A word-for-word transcript of the closing lines is required: from the one with "Click the 确定 button in Gaussian Blur" through the final line of the data.

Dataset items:
== Segment start ==
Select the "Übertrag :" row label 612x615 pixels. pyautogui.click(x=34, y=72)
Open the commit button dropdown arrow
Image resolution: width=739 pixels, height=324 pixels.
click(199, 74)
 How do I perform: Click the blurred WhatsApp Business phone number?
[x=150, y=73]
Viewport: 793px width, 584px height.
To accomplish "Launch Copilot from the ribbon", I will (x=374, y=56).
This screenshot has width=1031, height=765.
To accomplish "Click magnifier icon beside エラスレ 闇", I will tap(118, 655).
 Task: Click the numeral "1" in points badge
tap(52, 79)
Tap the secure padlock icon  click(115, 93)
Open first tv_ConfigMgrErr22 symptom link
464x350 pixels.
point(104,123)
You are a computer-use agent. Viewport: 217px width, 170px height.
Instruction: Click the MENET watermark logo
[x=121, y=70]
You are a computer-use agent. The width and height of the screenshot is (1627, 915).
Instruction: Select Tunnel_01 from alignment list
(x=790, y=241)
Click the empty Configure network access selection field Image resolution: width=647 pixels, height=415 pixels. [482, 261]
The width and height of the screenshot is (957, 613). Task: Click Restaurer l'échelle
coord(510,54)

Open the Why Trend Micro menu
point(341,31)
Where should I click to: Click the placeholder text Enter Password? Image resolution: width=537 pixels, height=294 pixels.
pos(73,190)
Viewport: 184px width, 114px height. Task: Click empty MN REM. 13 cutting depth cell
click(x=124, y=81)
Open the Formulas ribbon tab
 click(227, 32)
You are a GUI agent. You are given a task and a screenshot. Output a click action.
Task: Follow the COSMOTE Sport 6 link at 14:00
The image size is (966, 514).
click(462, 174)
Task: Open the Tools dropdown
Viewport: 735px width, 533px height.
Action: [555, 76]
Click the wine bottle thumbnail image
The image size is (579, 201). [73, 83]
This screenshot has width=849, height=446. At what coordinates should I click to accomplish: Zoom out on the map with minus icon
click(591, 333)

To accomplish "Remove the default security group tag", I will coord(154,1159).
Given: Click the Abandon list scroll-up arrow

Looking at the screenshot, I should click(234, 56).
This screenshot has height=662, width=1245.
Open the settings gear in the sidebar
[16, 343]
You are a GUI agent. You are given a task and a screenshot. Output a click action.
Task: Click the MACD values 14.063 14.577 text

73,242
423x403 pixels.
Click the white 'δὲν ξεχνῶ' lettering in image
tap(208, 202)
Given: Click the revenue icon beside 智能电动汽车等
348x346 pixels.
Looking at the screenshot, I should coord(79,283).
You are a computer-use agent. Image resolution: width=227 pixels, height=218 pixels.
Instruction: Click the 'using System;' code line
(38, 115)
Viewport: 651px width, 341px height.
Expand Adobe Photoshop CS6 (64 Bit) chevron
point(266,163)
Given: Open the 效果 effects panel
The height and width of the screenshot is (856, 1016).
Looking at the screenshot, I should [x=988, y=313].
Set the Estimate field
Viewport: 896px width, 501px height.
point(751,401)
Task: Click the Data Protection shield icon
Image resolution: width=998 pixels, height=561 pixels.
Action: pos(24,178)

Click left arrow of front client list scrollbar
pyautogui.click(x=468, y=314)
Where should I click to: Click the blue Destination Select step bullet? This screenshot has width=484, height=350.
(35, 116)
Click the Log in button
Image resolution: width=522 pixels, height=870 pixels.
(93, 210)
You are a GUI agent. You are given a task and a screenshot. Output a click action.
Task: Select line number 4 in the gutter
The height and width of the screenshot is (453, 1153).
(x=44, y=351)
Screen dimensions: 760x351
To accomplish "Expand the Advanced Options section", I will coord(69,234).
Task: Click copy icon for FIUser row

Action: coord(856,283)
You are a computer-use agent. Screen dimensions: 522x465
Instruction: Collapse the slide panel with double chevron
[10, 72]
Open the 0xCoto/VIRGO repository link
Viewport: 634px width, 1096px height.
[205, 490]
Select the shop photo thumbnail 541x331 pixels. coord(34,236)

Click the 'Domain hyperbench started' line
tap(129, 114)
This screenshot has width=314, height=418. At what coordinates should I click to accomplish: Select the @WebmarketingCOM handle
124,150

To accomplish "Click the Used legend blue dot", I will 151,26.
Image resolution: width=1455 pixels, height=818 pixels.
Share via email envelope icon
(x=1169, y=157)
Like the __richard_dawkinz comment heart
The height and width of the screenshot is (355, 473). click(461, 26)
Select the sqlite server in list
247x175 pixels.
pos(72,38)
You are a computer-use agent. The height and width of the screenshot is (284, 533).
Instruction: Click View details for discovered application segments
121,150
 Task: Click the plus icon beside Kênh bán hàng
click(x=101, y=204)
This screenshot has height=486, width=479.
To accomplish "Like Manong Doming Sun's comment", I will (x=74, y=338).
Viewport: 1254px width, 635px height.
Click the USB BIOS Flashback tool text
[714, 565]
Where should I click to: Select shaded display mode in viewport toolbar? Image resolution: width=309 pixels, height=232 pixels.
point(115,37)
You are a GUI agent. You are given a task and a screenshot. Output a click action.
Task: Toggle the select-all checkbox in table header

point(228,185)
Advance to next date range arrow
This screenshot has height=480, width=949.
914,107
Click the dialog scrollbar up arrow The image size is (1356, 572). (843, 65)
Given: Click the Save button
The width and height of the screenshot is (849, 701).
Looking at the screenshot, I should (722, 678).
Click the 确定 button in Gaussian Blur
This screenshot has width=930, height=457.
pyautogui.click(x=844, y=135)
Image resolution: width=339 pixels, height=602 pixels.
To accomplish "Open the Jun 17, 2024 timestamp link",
== Segment end ==
TASK RESPONSE:
Click the 确定 button in Gaussian Blur
This screenshot has width=930, height=457.
pyautogui.click(x=844, y=135)
Image resolution: width=339 pixels, height=602 pixels.
To accomplish "Open the Jun 17, 2024 timestamp link",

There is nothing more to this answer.